An Insurrectionist Theology

So, I'm well into my last week of my sabbatical and I've been using it to read John D. Caputo's terrific "The Folly of God: A Theology of the Unconditioned" and also, to my mind, an important book with strong links to Caputo's  thinking, "An Insurrectionist Manifesto: Four Gospels for a Radical Politics" by Ward Blanton, Clayton Crockett, Jeffrey W. Robbins, and Noëlle Vahanian.

As well as that, as the photo shows, I've carried on reading Tolstoy, been re-listening to some of Elliott Carter's music (as well as that of Henry Cowell) and drinking the odd bottle of Aspall's lovely Suffolk cider. Each of these activities contains more than their fair share of insurrectionary content!

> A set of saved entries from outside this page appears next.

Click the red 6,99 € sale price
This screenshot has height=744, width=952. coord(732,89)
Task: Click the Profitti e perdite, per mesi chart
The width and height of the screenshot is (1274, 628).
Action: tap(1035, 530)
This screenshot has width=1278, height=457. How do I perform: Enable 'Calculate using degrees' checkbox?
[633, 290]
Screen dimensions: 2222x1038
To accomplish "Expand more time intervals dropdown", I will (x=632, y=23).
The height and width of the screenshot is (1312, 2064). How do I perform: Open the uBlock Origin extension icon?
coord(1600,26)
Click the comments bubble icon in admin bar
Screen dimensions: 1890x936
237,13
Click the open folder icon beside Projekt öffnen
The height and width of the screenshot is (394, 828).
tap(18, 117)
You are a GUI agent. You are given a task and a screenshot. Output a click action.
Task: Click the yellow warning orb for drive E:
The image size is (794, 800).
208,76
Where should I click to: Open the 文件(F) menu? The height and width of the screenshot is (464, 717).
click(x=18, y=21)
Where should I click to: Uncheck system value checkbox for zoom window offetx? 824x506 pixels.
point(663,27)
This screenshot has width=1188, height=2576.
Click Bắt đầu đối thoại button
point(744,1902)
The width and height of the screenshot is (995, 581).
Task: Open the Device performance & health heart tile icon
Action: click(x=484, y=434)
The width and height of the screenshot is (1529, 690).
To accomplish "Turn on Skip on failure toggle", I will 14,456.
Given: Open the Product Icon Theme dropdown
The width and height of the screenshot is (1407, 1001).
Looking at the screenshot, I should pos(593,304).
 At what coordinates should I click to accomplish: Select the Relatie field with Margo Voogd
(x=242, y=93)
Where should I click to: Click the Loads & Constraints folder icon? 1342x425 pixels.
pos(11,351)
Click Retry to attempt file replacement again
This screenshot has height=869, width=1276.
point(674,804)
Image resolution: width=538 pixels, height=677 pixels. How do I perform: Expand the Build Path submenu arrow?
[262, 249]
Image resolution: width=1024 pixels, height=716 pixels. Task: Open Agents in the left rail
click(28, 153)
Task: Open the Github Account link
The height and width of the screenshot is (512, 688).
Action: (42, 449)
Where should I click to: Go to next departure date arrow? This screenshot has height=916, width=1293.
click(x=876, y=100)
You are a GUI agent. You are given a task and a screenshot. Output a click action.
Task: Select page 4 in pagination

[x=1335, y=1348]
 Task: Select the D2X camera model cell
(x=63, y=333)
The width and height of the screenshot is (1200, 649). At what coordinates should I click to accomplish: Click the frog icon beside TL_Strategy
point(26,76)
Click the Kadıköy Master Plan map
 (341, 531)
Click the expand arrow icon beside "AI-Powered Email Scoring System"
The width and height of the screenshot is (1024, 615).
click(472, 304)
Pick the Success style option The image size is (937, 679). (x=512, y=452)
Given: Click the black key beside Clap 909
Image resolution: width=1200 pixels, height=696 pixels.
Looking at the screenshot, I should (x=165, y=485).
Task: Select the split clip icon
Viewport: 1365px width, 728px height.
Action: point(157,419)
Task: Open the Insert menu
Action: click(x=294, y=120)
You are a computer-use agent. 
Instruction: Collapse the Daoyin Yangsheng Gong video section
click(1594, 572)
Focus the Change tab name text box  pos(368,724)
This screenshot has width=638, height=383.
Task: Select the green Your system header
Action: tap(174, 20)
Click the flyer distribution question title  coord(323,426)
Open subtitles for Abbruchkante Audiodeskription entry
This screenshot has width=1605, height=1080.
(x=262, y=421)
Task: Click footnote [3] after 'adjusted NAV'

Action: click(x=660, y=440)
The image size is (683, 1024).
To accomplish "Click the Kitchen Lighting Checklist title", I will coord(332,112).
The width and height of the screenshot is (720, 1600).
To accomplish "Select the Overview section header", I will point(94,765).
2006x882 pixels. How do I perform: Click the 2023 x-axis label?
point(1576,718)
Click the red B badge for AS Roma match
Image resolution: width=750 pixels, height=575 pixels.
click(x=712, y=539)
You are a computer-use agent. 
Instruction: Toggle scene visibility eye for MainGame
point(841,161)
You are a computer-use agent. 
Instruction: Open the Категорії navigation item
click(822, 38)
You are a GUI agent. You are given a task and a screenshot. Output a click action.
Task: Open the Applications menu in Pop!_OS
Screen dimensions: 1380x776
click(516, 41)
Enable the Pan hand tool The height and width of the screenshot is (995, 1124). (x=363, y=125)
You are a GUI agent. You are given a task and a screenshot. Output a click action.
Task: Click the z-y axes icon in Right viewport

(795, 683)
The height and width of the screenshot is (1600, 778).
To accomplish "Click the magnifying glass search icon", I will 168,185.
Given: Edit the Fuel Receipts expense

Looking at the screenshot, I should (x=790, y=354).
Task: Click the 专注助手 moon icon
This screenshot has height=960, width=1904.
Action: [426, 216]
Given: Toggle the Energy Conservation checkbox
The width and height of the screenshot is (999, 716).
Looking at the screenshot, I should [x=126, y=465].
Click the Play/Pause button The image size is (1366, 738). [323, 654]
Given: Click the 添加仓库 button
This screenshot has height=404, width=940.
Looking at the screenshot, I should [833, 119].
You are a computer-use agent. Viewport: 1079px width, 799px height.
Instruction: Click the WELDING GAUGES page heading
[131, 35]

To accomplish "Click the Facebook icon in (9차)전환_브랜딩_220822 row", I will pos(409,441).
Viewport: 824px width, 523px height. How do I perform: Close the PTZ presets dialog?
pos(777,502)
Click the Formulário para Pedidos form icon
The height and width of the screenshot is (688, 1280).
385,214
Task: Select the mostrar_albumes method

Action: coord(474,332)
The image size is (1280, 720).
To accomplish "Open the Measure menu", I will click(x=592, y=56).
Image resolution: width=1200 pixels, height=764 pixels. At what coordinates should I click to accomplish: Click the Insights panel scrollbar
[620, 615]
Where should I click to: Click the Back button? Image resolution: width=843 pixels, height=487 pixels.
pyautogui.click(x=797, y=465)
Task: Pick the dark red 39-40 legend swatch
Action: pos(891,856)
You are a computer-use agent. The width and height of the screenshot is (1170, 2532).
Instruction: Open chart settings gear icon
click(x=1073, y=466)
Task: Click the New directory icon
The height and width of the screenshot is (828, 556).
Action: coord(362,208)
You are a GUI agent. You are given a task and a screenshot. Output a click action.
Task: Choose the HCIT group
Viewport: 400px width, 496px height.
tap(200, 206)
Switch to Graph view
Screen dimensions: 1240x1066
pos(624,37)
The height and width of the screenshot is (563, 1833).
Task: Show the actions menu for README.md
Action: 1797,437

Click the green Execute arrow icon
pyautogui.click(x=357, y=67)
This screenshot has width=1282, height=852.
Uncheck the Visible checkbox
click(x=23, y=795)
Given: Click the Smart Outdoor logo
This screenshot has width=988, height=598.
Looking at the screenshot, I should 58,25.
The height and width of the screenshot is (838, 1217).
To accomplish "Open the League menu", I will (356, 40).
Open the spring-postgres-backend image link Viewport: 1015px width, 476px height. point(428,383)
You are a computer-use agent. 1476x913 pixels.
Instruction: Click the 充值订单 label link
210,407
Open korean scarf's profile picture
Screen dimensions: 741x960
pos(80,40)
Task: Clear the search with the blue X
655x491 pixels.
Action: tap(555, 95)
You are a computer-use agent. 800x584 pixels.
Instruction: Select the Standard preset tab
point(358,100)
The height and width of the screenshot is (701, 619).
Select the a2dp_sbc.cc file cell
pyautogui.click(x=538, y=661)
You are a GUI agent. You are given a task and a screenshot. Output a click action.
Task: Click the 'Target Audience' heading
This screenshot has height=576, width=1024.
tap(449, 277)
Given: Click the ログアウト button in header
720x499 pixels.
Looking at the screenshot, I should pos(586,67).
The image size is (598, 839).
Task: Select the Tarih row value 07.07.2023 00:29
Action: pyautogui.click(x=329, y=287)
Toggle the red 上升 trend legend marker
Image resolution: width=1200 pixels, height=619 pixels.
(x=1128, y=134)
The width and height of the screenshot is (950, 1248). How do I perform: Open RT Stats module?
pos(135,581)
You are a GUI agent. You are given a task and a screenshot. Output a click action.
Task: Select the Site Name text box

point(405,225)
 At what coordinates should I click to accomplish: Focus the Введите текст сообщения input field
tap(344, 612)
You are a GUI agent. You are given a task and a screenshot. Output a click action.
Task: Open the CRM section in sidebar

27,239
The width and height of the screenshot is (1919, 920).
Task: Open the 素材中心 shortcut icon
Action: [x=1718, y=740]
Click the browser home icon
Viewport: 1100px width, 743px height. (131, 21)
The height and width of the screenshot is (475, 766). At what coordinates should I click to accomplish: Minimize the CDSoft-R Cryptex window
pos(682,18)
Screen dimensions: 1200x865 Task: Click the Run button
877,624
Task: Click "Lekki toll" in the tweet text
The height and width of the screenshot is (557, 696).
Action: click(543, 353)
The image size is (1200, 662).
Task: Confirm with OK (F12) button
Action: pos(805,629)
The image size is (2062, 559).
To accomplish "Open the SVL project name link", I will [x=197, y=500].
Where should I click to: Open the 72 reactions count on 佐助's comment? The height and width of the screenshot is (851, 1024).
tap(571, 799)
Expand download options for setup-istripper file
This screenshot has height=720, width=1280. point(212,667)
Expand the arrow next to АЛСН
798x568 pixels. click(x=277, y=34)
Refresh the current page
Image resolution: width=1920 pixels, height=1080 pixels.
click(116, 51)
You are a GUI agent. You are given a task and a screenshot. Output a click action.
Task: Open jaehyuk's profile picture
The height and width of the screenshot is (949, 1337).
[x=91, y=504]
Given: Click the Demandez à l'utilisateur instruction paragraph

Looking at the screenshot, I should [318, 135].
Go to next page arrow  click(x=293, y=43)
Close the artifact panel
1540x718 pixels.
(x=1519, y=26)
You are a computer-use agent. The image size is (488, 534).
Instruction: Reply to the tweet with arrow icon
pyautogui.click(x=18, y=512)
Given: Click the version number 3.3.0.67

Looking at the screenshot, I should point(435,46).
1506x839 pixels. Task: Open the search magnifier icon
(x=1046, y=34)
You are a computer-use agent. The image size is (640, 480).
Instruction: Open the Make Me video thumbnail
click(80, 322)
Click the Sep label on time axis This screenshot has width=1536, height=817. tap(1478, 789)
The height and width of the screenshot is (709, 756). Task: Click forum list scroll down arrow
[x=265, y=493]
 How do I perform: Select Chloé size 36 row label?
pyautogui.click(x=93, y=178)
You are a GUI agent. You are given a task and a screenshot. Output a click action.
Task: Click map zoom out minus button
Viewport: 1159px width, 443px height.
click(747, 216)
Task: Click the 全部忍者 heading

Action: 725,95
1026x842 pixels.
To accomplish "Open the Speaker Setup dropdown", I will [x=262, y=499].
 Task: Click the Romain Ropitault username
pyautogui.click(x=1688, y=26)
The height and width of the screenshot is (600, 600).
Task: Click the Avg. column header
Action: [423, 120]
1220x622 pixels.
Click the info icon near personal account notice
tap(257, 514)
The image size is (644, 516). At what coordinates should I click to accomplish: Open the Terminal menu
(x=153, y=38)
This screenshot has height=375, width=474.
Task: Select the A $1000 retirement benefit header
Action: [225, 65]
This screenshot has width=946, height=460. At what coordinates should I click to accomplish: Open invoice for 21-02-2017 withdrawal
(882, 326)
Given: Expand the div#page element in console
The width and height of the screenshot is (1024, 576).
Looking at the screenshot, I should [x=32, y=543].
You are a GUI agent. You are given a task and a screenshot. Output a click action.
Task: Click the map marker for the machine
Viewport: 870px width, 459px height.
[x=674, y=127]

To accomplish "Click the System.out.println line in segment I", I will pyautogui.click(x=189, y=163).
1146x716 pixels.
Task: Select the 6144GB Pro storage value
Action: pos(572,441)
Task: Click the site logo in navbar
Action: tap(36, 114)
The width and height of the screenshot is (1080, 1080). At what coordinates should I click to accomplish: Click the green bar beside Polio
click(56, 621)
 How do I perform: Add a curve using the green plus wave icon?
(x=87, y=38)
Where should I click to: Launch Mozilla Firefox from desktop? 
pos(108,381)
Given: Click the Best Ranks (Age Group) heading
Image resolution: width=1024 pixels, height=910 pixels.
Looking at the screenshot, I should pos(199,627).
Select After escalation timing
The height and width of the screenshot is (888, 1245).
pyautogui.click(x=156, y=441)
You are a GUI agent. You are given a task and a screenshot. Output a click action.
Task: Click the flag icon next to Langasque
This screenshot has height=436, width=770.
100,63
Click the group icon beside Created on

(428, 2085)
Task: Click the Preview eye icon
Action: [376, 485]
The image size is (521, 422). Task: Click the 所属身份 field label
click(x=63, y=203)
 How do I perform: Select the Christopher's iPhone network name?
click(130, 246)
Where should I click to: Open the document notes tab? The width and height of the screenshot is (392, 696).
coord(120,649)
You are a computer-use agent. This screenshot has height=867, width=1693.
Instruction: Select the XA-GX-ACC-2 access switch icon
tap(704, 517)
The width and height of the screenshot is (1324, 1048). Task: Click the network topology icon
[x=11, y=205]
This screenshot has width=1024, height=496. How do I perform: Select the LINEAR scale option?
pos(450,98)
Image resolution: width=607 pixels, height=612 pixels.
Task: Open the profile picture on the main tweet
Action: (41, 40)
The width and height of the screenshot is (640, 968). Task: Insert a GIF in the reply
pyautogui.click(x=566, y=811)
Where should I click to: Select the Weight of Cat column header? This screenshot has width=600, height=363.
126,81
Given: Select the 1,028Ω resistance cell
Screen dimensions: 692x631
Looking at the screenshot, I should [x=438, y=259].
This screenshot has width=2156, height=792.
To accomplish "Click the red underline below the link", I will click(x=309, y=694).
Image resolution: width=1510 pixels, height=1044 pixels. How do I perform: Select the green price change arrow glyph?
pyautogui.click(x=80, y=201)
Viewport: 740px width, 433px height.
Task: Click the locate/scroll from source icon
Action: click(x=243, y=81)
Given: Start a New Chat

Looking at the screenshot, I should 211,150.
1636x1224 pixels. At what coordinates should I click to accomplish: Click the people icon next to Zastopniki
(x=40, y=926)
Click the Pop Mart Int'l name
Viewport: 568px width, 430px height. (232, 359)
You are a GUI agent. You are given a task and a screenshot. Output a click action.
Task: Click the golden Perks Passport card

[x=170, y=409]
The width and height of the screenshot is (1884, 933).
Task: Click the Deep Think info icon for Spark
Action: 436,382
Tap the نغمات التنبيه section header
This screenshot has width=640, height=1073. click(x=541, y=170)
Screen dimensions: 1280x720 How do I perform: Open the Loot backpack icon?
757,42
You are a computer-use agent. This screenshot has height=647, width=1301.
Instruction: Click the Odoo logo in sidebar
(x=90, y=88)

So an "Insurrectionist Theology" speaks powerfully to me and I have no doubt that it will be helping to inform a lot of what I'll be exploring with the Cambridge congregation in the next few years. So, as an allusive taster to that, here is the authors' outline of in what such a theology consists:

1) A filiation with the tradition of radical theology, which includes a never-ending reflection on the many and multiple "deaths of God" of the inherited traditions. 

2) An ontology of the Real that is for us always linked to the theorization of Jacques Lacan and Gilles Deleuze, and elaborated as well by Slavoj Žižek and François Laruelle. 

3) A theological materialism that affirms material reality in nonreductive ways, recognizing the valencing effect of ideas that must still be called "vital." This materialism would be a plastic materialism, following Catherine Malabou. 

4) A commitment to a leftist political edge that nevertheless eludes dogmatic certainty—ours is the struggle with and within the world for an ethical-ecological vision of Life beyond money, greed, power, and devastation of neoliberalism and corporate capitalism. 

5) An experimental theology in which everything is up in the air, staked and at stake, a politico-theological laboratory formulating new tests for a theology that is always en procès (in process/on trial, to use a term from Julia Kristeva).